Wasn’t Sri Aurobindo the very first person who knew what Hitler was, wasn’t he the first statesman who cautioned the whole world at that time? He said, “this is a representative of the asura; this man must be defeated.” The national leaders at that time thought the British were our enemies, and Hitler was our enemy’s enemy, so common sense tells you that your enemy’s enemy is your friend. But Sri Aurobindo made a token contribution to the war effort. He asked his disciples, whoever could, to join the war effort. Many people joined as doctors and engineers in the Second World War. And for those people who were here, he took great interest in detailed commentary about what was happening in the war, as if he himself was conducting the war. That is the kind of interest he had. He knew man’s limitations, he knew what Hitler was capable of doing, and yet he had his firm belief, a firm conviction, that man will transcend all these limitations—and Savitri is a token of his faith in man and his future.
These two passages, if you really read them—I didn’t spend time to explain them—they are horrid passages. You won’t find passages which give you such an ugly picture of man anywhere in literature. He is also capable of writing sublimely about man and his future, but he is not ignorant about man’s limitations.

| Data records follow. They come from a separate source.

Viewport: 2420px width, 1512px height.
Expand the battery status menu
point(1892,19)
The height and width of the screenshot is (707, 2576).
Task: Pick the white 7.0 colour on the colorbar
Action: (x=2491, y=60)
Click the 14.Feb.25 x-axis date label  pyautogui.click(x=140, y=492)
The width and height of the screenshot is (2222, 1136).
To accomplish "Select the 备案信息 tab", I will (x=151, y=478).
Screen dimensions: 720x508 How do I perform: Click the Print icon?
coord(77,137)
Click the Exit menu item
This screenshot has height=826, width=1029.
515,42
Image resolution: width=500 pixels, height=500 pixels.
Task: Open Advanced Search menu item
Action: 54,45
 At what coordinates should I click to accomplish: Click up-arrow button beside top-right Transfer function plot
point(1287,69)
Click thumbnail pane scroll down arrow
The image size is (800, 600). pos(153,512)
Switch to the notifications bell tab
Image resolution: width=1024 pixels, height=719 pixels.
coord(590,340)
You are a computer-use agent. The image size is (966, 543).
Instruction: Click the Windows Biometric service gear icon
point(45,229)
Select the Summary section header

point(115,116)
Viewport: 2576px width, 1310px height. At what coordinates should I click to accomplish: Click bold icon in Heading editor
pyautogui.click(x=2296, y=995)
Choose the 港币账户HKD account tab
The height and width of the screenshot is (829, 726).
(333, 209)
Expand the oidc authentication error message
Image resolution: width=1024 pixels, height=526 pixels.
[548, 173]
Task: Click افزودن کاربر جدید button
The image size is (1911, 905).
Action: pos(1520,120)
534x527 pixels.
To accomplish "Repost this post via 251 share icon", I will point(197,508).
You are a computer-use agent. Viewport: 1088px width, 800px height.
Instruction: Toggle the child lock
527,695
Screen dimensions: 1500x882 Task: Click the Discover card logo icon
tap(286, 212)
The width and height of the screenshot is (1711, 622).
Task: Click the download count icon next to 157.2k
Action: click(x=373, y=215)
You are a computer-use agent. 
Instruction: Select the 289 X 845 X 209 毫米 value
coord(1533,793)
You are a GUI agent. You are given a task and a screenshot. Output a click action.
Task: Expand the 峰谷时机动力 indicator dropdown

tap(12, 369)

After this, Aswapati comes to the world of the Mind, and there are wonderful passages which talk about reason, its strength and its weaknesses. Then Aswapati goes above the Mind to other worlds and finds there peace and joy, but not the power that is needed to solve the problem that confronts mankind. For that he has to go to the Supreme Divine Mother, the Transcendental Force.